DOCUMENT EXCERPT:
* begin *
# Just a couple of recent pics....



## The A Team (Dec 1, 2005)

I found some of the softest warmest jammies at our local "Lucky's Bed and Biscuit" the other day....and here's a little bit of their photo shoot afterwards:


Ava and Misa (Mona Lisa) They really could have used the xxs, but we got the smallest we could find.



Now....they fit Miss Baby Huey much better!! Chyna is now 11 months old and 7 lbs!!! I sure hope she's done growing soon!!! :w00t::shocked:


The newest model in our pack....Tinker...he actually asks to be photo's now!!! :blush::rofl:


...and of course the star.....poor girl isn't herself lately, I think she may have a bit of a respiratory problem. We may be taking a trip to the vet tomorrow.


Chyna says: That's all for now...."Love you guys!"


----------



## Furbabies mom (Jul 25, 2011)

All of them look so comfy and snuggly. Baby Huey(I remember that cartoon/comic book) is just as pretty as ever. I'm happy to see that Tink wants to show us how handsome he is too! You always have such great pictures Pat. Hope that Sweet Ava feels better soon.


----------



## sherry (Jan 4, 2013)

I always love your photos! They are adorable as always.


----------



## Snuggle's Mom (Jan 3, 2008)

Absolutely adorable Pat...love seeing all of your little Fluffs and thanks for sharing.


----------



## djackson59 (Sep 22, 2014)

Oh my goodness they are so cute!! They all look so comfy.


----------



## Malt Shoppe (Jul 20, 2011)

Those jammies are adorable - I love polka dots, that was Gimme's theme, I loved pink polka dots on her.

I can't put anything like that on Blaze, 1. he has long hair, 2. he gets too warm. I cover him at night with the blanket when it's chilly and in a few minutes, he'll get up and move.

Chyna has a beautiful face and really, for a Shih Tzu, 7 lb isn't at all big but very small. I love her coloring too.


----------



## Fee (Oct 26, 2013)
* end *
[Interface element records]
* begin *
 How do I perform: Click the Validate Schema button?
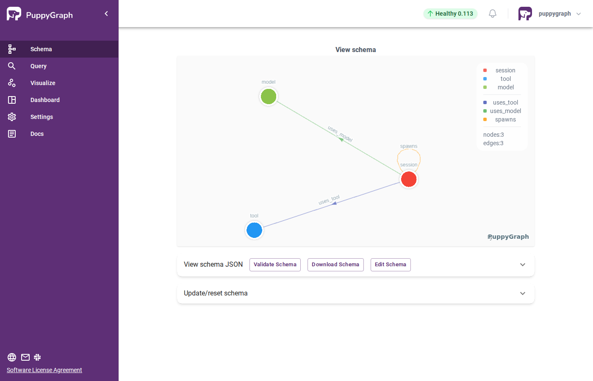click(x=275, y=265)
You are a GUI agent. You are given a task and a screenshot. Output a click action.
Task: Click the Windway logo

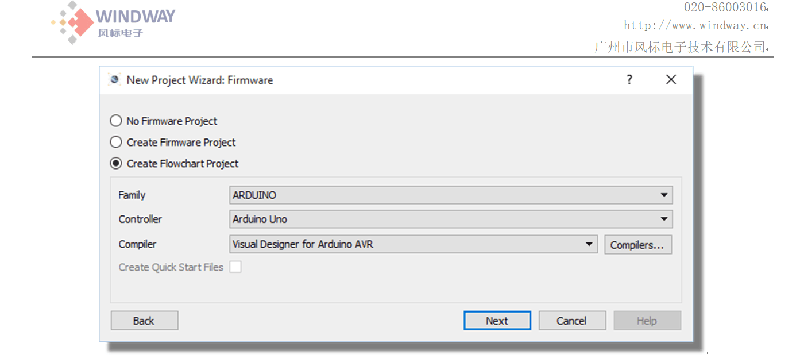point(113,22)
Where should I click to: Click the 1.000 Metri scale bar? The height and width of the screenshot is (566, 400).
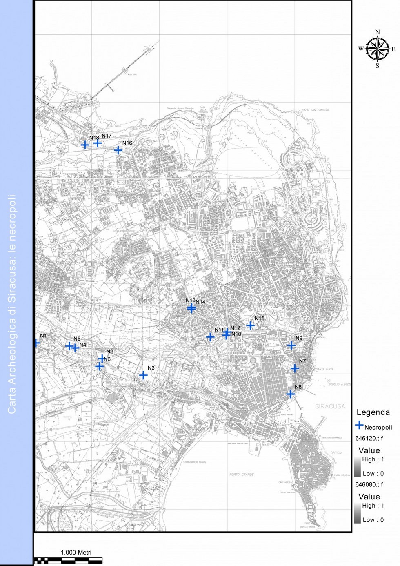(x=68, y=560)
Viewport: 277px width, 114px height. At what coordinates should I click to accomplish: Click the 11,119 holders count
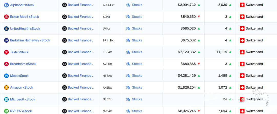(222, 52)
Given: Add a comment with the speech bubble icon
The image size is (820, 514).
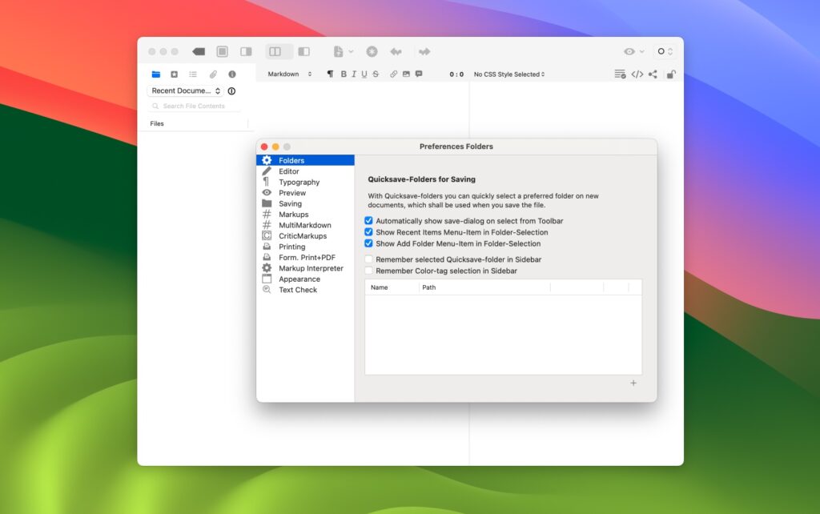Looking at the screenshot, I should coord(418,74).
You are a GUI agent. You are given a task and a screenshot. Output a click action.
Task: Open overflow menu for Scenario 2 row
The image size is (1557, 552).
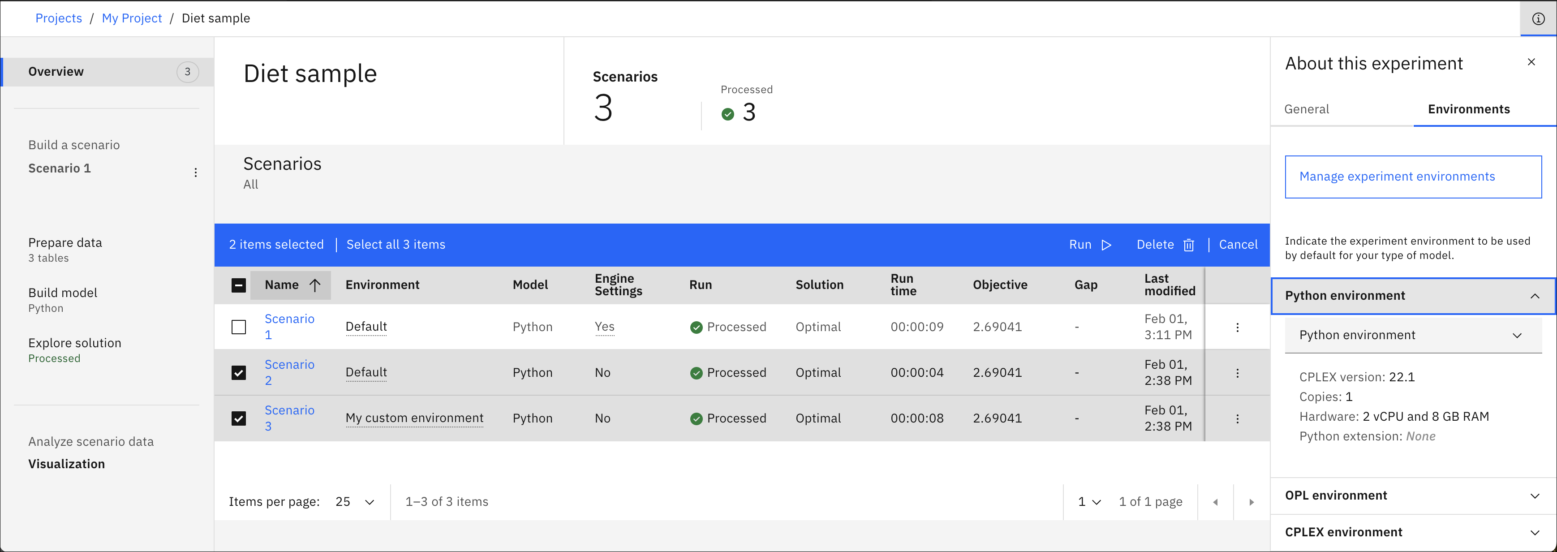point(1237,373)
* end *
TASKS TO PERFORM:
(a) List every username that heads a post in the forum thread about the dogs' jammies, in the order they appear.
(b) Locate each line of the listing that contains the word "width", matching case, and copy those lines.

EXPECTED OUTPUTS:
(a)
The A Team
Furbabies mom
sherry
Snuggle's Mom
djackson59
Malt Shoppe
Fee

(b)
Where should I click to: Click the 1.000 Metri scale bar? The height and width of the screenshot is (566, 400).
Viewport: 277px width, 114px height. At what coordinates should I click to accomplish: Click the 11,119 holders count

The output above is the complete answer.